That's a bit disingenuous, trying to invoke a blue vs. white collar dichotomy where none exists. Many office workers have equipment to lug around regularly, and many more types of people than office workers would be taking transit.

Regardless, transit should pay for itself in the same proportion that roads pay for themselves. Transit has per-use or per-distance fees around using it, but are also subsidized by the government. Road travel has per-use or per-distance fees (tolls, gasoline taxes), and are also subsidized by the government. I'm sure we can continue to find a balance for all of those numbers so no one is disproportionately burdened to support their needed mode of transportation.


That's an incomplete view of the problem.

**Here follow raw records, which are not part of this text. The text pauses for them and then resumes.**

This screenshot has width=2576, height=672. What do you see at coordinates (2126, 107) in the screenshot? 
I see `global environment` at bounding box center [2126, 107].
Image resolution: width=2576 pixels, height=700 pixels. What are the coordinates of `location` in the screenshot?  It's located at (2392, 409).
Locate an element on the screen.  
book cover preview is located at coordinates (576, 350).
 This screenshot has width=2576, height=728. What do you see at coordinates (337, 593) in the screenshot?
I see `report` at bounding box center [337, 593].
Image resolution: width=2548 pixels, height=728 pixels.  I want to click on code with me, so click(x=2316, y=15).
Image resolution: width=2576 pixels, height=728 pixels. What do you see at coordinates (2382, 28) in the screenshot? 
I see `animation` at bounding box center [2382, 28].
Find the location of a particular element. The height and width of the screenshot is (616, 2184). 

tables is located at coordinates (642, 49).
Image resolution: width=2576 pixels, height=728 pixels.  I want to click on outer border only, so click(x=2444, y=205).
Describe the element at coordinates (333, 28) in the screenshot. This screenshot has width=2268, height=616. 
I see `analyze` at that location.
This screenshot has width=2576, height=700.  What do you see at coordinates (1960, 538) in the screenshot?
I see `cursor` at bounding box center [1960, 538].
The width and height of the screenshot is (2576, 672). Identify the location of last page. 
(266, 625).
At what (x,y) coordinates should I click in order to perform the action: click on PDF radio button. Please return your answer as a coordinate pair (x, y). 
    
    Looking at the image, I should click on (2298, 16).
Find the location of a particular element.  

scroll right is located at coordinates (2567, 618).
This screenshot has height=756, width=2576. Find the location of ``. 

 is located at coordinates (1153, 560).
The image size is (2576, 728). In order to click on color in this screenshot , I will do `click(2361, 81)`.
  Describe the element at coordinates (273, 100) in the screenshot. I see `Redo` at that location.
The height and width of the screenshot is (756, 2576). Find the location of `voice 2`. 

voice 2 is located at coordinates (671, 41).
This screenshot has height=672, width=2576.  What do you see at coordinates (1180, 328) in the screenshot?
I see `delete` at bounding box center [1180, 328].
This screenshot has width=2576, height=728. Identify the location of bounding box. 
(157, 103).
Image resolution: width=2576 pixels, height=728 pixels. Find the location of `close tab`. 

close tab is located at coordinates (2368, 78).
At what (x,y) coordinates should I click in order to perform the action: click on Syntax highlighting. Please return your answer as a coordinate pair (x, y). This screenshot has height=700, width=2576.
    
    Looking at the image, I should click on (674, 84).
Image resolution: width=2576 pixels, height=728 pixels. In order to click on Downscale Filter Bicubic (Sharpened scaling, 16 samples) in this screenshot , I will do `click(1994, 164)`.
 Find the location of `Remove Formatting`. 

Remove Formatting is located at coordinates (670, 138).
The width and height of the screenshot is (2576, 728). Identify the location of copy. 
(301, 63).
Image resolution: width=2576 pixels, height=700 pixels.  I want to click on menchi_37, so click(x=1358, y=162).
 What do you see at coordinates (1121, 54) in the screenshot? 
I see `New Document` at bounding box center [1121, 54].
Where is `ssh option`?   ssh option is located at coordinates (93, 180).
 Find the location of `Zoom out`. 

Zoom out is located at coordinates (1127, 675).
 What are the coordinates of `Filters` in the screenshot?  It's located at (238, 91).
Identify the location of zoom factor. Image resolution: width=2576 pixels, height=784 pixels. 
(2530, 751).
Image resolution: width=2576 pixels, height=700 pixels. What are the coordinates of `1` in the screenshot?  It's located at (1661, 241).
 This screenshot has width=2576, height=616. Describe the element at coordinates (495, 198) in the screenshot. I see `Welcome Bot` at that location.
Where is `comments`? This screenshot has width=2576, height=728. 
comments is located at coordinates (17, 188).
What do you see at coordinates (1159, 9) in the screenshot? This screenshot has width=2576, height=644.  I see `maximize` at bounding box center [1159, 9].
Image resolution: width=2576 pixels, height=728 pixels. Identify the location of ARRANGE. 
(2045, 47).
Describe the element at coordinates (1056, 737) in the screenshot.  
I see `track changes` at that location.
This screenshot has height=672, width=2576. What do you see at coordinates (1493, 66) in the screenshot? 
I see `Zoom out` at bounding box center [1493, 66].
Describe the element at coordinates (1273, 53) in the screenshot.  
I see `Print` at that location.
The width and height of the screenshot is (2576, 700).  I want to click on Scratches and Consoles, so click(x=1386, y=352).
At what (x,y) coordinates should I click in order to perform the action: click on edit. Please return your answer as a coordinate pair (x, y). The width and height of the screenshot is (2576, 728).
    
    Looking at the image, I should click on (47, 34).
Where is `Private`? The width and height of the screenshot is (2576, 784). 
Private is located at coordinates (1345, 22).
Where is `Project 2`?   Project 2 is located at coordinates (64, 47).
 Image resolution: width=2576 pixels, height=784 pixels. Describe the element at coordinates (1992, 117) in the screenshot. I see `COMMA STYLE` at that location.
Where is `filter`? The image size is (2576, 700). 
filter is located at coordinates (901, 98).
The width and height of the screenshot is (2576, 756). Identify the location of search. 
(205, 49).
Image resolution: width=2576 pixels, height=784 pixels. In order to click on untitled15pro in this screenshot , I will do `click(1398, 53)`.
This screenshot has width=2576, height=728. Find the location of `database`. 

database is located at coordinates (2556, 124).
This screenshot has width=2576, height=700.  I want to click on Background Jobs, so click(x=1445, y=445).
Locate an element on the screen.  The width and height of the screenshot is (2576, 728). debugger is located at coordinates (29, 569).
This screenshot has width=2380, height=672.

Public transportation is used by people from all walks of life. Not just office workers - cooks, nurses, artists, school teachers, police officers, even employees of trade companies... and every citizen benefits from reduced traffic, lower infrastructure costs, and better health.

Using car taxes to fund public transportation would not materially impact the carpenter. They'd just charge a little more. An absurdly high $1000/year tax spread across 50 clients is merely $20 per job - a more realistic $200/y tax would add $4 per job. Considering that public transportation increase average disposable income, the market can easily absorb that cost.


>> They'd just charge a little more.

And so too can the office workers. To charge one group for the benefit of another, based solely on the manner of their employ, is the definition of unfair. This is what progressive taxation is for, not use taxes.


What? You either selectively read my response, or you're being deliberately obtuse with your focus on office workers. Car taxes ensure the market accurately captures negative externalities. There is no discrimination - if a doctor, CEO, and a plumber use cars equally, they are taxed equally. In contrast, low/absent car taxes are discriminatory subsidies.

For businesses that require car usage, the tax is merely an operating cost. There is no impact on profit as operating costs are passed on to the consumer.

Of course, allocating that revenue is still subject to local voters' wishes.